Magnetic order and 5d1 multipoles in a rhenate double perovskite Ba2MgReO6

TL;DR

This study investigates the structural and magnetic properties of Ba2MgReO6, revealing complex multipole interactions and challenging previous assumptions about its phase transitions, supported by x-ray and neutron diffraction data.

Contribution

It provides a new model for Re wave functions and clarifies the nature of multipoles and magnetic order in Ba2MgReO6, contrasting prior interpretations of structural transitions.

Findings

Structural transition not driven by T2g quadrupoles

Magnetic order involves two propagation vectors

Predicted electronic quadrupole and magnetic dipole signatures

Abstract

Structural and magnetic transitions in a double perovskite hosting 5d1 Re ions are discussed on the basis of recently published high-resolution x-ray diffraction patterns [D. Hirai, et al., Phys.

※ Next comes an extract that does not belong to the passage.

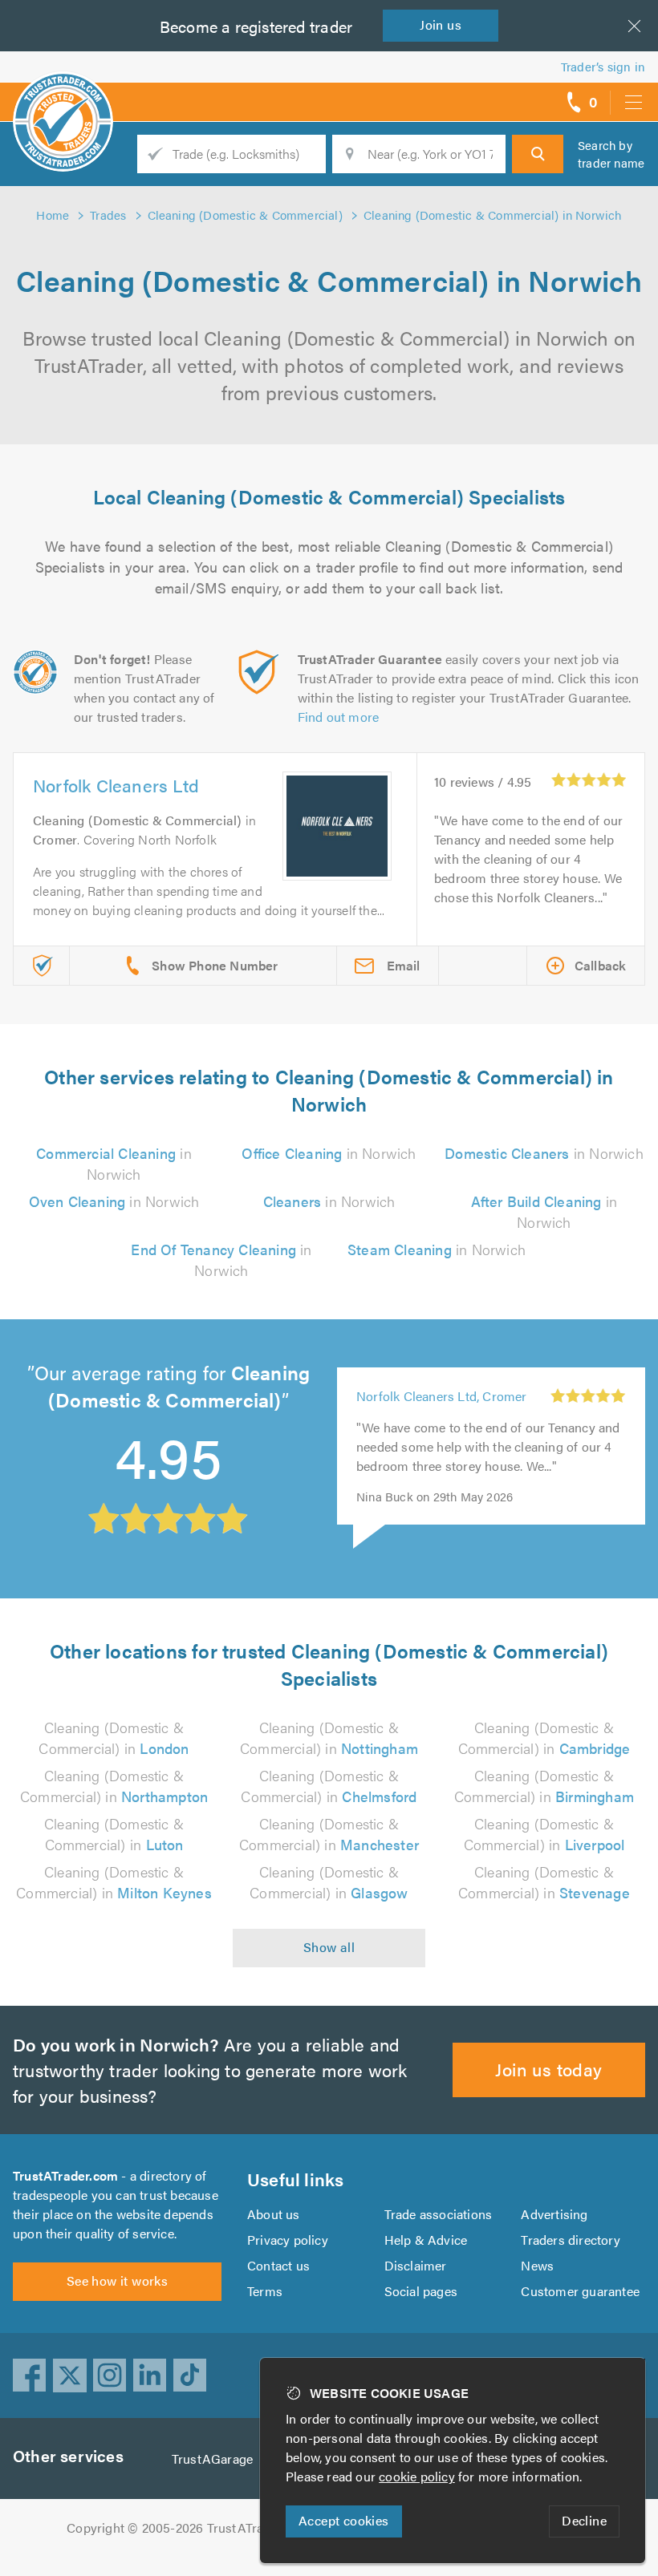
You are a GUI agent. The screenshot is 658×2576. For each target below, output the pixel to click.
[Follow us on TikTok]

Rev. Res. 2, 022063(R) (2020)]. A reported structural transition below room temperature, from cubic to tetragonal symmetry, appears not to be driven by T2g-type quadrupoles, as suggested. A magnetic motif at lower temperature is shown to be composed of two order parameters, associated with propagation vectors k = (0, 0, 1) and k = (0, 0, 0). Findings from our studies, for structural and magnetic properties of Ba2MgReO6, surface in predicted amplitudes for x-ray diffraction at rhenium L2 and L3 absorption edges, and magnetic neutron Bragg diffraction. Specifically, entanglement of anapole and spatial degrees of freedom creates a quadrupole in the neutron scattering amplitude. It would be excluded in an unexpected scenario whereby the rhenium atomic state is a manifold. Also, a chiral signature visible in resonant x-ray diffraction will be one consequence of predicted electronic quadrupole and magnetic dipole orders. A model Re wave function consistent with all current knowledge is a guide to electronic and magnetic multipoles engaged in x-ray and neutron diffraction investigations.